The total duration of the procedure was 2 h and 34 min, with extubation taking place in the operating room. On the first postoperative day, the patient reported a pain level of 8 on the Visual Analog Scale. A follow-up X-ray revealed successful placement of the implant (Fig. 4).

Fig. 4
figure 4

The postoperative X-ray provides a clear view of the implant's placement

The drainage was removed on the same day. Managing postoperative pain for this patient necessitated a comprehensive approach, including patient-controlled anesthesia (PCA). The PCA was withdrawn on the third day. The patient was discharged seven days after the procedure, reporting a VAS of 4. After a span of 12 months, a CT scan was conducted, confirming the implant's secure position without any indications of displacement (Fig. 5).

Fig. 5
figure 5

After a span of 12 months, we conducted a CT scan revealing an uncompromised position of the implant. The figure depicts the CT reconstruction, illustrating the implant's placement from a posterior-anterior view (A) and from the left side (B)

Comment

Metastases of NSCLC that extend to the ribs can induce intense pain and significantly diminish one's quality of life [2]. Therapeutic avenues for these patients become limited if the tumor remains unresponsive to radiation. As a palliative strategy to alleviate pain, resection of the affected rib emerges as a viable option. Simultaneous reconstruction serves to prevent lung herniation and mitigate the risk of chronic pain [7].

Opting for a VATS procedure as opposed to an open approach not only diminishes postoperative pain but also leads to a shortened hospital stay and improved aesthetic outcome, attributable to minimized soft tissue damage [8]. This aligns with contemporary advancements in thoracic surgery, particularly in the realm of thoracic wall reconstruction, where a trend toward minimally invasive approaches is evident. Although our operation's duration may seem relatively lengthy, it still falls within the lower range of time durations when compared to existing literature [9]. Additionally, the expedited recovery following the procedure cannot be overstated, particularly for patients grappling with tumors. This philosophy is congruent with fast-track surgery concepts aimed at reducing overall complications by minimizing immobilization periods [10].

We also emphasize the significance of evading post-thoracotomy syndrome and thoracic wall numbness in metastatic cancer patients, as these issues can further erode the quality of life, which is already compromised, for these individuals.
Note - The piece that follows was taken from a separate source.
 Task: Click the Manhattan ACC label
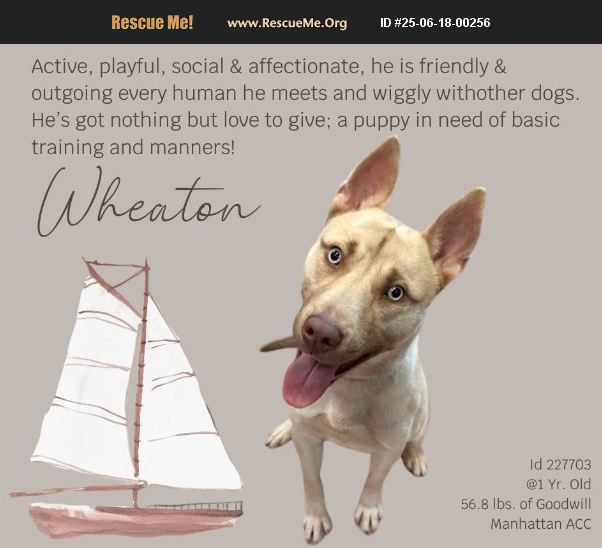(x=541, y=524)
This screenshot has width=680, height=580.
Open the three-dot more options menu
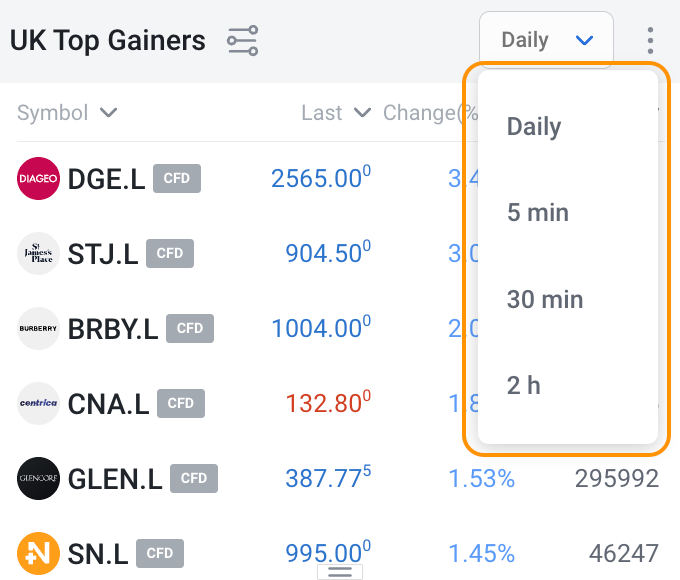pyautogui.click(x=650, y=40)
While one might argue that scarring holds less significance for those contending with advanced cancer, and only survival matters, this particular case underscores a distinct viewpoint. The patient, despite her grave illness, explicitly conveyed a strong preference for minimal scarring. This preference carried weight for her, serving as a source of positivity and a semblance of normalcy. As a comparatively young woman conscious of her body, she aspired to be able to present herself, perhaps at a beach, without an overtly conspicuous scar.

In conclusion, our findings indicate that rib reconstruction via VATS can be executed safely, yielding favorable aesthetic outcomes and facilitating swift reintegration into social life. This approach stands as a palliative therapeutic strategy for rib metastasis.